1 For an interesting discussion of "truth" criteria in different situations, see Peter Winch, "Im Anfang war die Tat," 38-39). Winch quotes Wittgenstein to point out that "Really 'the proposition is true or false' only means that it must be possible to decide for or against it. But this does not say what such a decision is like." He goes on, "The equivalence thesis gives us all we can say in general about 'true', but the real work is done by a detailed examination of how it is applied in particular cases, and such an examination yields different results in different cases" (39) [Italics added]. In other words, whether a finding is true in a particular field rests on all kinds of contextual conditions, including what the criteria are for truth in that field. See also Wittgenstein, Philosophical Investigations 241.
2 In a 1978 study, psychologist Donna Cashell found that "female graduate students...shift their style of communication toward 'male' norms as they advance to higher academic levels" and noted that some male students changed their style as well. She argued in her Introduction that the power of viewpoint embedded in language has serious effects on both the way we experience the world and on the way we view ourselves and thus that the change in language also implies a change in world view: "linguistic meaning is fundamentally a reflection of life experience" (37, 41-44, 61, 135).
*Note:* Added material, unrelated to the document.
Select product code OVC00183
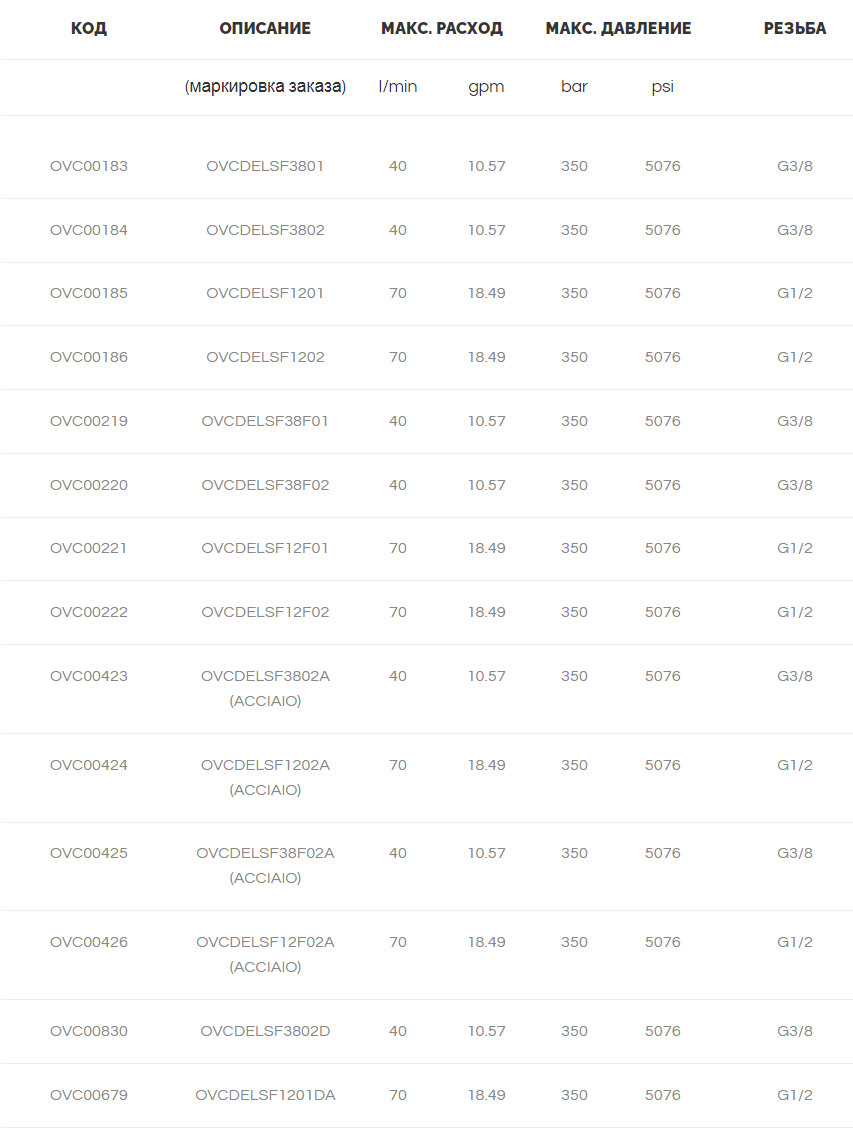Screen dimensions: 853x1134 (x=88, y=166)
See also Ludwig Wittgenstein, Philosophical Investigations 23, 244, and p.174, and Peter Winch, "Im Anfang" 49-51, for support of this statement. As Gunn Allen points out, academic culture, for instance, considers all information equally available for gathering and analysis--not a given even among westerners outside the academy. Kanaka Maoli Political Science professor Noenoe Silva finds that, like women but to a greater degree, indigenous students find it much more difficult to make the adjustments required for entering academic culture because of the paradigmatic nature of these kinds of values in the academy.
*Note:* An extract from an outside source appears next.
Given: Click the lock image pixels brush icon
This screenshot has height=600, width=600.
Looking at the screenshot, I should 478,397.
3 In some indigenous cultures, as Mary Churchill says of the Cherokee, these divisions do not exist (7). See Chapter 6 on "Fact and Fiction" for further discussion.
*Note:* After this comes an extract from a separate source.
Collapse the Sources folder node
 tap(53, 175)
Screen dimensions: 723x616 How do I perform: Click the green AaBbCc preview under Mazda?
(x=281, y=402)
4 Wittgenstein calls them "games" because the way he explained why we call all kinds of different ways of speaking by one word, "language," is similar to the reason we call all kinds of different ways of playing "games," even though there is no one thing they all have in common. They are grouped together by a way of life or ways of life in which they have "family resemblances" (Philosophical Investigations #65ff.).
5 Wittgenstein wrote: "What a curious attitude scientists have-:
'We still don't know that; but it is knowable and it is only a matter
of time before we get to know it! As if that went without saying.--"
(Culture and Value 40e). Of religious belief, he says,
6 This separation raises another question relevant to this dissertation: does it make sense to call the social sciences, anthropology, psychology, and so on "science?" See English philosopher Peter Winch's The Idea of a Social Science (1990 second revised edition) for a discussion of whether calling disciplines that involve human beings "science" is a distortion.
7 For a definition of "empirical" here, I look to Manu Meyer: "the philosophical belief that all knowledge comes from experience and that experience is shaped by our five senses." Following from this, she says, "I believe that if our senses are culturally shaped, then empiricism, itself, is a cultural notion shaped by environment, mores, values, cosmology" ("Our Own Liberation" 147). See also Chapter 4, pp.113-114.
8 I am using this word here in a negative sense because that is how Gunn Allen uses it in her paper, in Pueblo and other Indian contexts. It has other non-negative meanings in other contexts, such as Wicca.